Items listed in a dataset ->
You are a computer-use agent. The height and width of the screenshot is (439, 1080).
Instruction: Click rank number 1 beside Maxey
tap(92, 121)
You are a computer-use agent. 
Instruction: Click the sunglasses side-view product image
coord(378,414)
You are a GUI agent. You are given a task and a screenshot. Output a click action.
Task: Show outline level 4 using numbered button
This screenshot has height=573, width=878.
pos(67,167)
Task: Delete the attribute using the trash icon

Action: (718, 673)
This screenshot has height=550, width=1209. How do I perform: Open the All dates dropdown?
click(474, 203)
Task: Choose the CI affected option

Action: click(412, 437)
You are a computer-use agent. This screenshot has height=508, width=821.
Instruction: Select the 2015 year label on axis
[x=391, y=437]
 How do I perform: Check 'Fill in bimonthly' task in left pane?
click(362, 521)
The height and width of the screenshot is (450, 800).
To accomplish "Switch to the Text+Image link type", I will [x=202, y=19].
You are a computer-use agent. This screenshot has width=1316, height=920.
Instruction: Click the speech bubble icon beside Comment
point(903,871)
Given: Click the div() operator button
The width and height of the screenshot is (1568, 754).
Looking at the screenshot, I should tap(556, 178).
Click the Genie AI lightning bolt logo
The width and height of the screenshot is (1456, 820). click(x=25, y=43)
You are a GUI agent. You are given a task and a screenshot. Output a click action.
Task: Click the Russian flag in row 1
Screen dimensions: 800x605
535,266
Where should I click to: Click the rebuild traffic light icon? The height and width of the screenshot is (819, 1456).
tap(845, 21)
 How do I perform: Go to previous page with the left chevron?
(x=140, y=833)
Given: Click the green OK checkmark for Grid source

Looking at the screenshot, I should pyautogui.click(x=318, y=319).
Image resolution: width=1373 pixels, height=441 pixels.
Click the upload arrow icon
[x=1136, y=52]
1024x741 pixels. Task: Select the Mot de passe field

Aim -> Swap "computer-use agent" for "desktop agent" everywhere in the listing above, and reproduce the listing with every other word unchanged.

Answer in full ->
You are a desktop agent. The height and width of the screenshot is (439, 1080).
Instruction: Click rank number 1 beside Maxey
tap(92, 121)
You are a desktop agent. 
Instruction: Click the sunglasses side-view product image
coord(378,414)
You are a GUI agent. You are given a task and a screenshot. Output a click action.
Task: Show outline level 4 using numbered button
This screenshot has height=573, width=878.
pos(67,167)
Task: Delete the attribute using the trash icon

Action: (718, 673)
This screenshot has height=550, width=1209. How do I perform: Open the All dates dropdown?
click(474, 203)
Task: Choose the CI affected option

Action: click(412, 437)
You are a desktop agent. This screenshot has height=508, width=821.
Instruction: Select the 2015 year label on axis
[x=391, y=437]
 How do I perform: Check 'Fill in bimonthly' task in left pane?
click(362, 521)
The height and width of the screenshot is (450, 800).
To accomplish "Switch to the Text+Image link type", I will [x=202, y=19].
You are a desktop agent. This screenshot has width=1316, height=920.
Instruction: Click the speech bubble icon beside Comment
point(903,871)
Given: Click the div() operator button
The width and height of the screenshot is (1568, 754).
Looking at the screenshot, I should tap(556, 178).
Click the Genie AI lightning bolt logo
The width and height of the screenshot is (1456, 820). click(x=25, y=43)
You are a GUI agent. You are given a task and a screenshot. Output a click action.
Task: Click the Russian flag in row 1
Screen dimensions: 800x605
535,266
Where should I click to: Click the rebuild traffic light icon? The height and width of the screenshot is (819, 1456).
tap(845, 21)
 How do I perform: Go to previous page with the left chevron?
(x=140, y=833)
Given: Click the green OK checkmark for Grid source

Looking at the screenshot, I should pyautogui.click(x=318, y=319).
Image resolution: width=1373 pixels, height=441 pixels.
Click the upload arrow icon
[x=1136, y=52]
1024x741 pixels. Task: Select the Mot de passe field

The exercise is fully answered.